The sculpture coin featuring Georg Rafael Donner

Georg Rafael Donner (24 May 1693 - 15 February 1741) was one of the most prolific Austrian sculptors of the 18th century. His style was baroque with some pseudo-ancient additions. He educated many German sculptors of his era, including his son Matthäus Donner.

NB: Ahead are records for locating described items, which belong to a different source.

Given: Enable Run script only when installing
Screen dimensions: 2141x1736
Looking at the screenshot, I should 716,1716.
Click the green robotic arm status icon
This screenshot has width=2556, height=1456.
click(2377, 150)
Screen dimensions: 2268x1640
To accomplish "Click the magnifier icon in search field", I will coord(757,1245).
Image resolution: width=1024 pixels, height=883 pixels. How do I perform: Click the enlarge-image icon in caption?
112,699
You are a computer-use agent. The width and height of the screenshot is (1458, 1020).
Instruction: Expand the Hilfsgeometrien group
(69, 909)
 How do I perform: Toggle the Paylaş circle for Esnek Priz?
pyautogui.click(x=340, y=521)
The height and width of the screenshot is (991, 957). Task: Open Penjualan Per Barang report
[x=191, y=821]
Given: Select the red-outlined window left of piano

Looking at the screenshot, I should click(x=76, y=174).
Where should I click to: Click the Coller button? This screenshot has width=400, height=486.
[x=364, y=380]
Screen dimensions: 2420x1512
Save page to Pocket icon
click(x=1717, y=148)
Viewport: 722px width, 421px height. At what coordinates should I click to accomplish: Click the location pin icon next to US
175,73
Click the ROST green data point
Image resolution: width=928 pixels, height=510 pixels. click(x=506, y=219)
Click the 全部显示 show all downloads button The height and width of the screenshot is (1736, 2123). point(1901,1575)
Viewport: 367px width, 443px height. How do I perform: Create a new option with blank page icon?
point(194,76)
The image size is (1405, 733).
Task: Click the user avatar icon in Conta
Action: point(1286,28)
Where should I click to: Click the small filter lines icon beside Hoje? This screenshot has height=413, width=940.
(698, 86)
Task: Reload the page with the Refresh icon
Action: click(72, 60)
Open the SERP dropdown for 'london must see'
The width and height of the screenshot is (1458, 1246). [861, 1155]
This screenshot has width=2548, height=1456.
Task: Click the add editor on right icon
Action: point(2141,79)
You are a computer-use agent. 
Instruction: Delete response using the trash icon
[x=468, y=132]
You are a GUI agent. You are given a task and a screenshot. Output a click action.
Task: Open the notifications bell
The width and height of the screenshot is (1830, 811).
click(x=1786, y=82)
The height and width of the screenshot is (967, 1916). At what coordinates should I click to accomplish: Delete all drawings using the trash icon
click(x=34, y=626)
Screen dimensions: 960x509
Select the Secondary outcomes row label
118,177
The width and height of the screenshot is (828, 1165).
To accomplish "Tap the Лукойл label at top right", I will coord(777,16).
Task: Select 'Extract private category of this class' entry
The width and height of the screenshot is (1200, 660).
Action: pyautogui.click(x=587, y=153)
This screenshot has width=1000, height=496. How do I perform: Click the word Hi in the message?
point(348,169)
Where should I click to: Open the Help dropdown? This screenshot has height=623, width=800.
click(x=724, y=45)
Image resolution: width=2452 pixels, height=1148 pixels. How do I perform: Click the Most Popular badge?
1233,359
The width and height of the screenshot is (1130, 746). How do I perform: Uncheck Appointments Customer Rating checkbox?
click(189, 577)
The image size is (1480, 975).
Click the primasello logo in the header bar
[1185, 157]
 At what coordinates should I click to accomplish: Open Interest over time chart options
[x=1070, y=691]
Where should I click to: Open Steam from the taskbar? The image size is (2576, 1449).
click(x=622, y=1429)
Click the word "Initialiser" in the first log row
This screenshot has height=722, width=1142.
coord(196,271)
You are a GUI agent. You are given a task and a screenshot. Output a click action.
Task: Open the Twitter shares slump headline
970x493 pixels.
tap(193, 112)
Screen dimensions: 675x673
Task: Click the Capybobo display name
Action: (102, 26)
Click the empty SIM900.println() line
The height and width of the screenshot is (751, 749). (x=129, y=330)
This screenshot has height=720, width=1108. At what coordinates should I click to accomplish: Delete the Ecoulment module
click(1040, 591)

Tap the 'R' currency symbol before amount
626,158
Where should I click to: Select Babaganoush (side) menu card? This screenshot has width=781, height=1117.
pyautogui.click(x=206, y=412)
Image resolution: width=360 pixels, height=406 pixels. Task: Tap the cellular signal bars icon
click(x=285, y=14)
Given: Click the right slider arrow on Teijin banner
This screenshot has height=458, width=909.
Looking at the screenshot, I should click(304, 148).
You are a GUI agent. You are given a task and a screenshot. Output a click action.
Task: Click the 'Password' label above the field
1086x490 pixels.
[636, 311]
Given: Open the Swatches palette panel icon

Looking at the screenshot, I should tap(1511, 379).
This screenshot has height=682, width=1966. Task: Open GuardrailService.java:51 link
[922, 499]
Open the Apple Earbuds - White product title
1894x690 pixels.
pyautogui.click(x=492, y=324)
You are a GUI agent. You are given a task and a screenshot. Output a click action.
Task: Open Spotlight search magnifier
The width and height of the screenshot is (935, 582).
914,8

Donner was born in Essling, Vienna. His work was inspired by nature and by antique sculpture which was deposited in the Vienna's academy. One of Donner's most famous works is Donnersteig in Mirabel Castle, Salzburg (1725–1727), for which he sculpted life-size marble figures. From 1728 he worked in Pozsony at the court of count-bishop Emeric (or Imre) Esterházy, where he sculpted a gravestone for Bishop Esterházy and a horse monument of St. Martin. For almost 10 years he had his studio in the garden of the Summer Archbishop's Palace, at that time just outside Pozsony. In Vienna he created two fountains: Fountain of Austria's rivers (1737–1739) and the source with the sculptures of Perzei and Andromeda in front of the City Hall (1739). One of his last works is the Pieta at the cathedral in Gurk (1741). He died in Vienna.

Georg Rafael Donner was recently selected as the main motif of the Austrian gold euro commemorative coin: The sculpture coin was issued on 13 November 2002. The obverse has a portrait of Donner, with the Palace of the Lower Belvedere in the background. This palace is currently the museum of baroque art in Vienna, and contains much of Donner's work.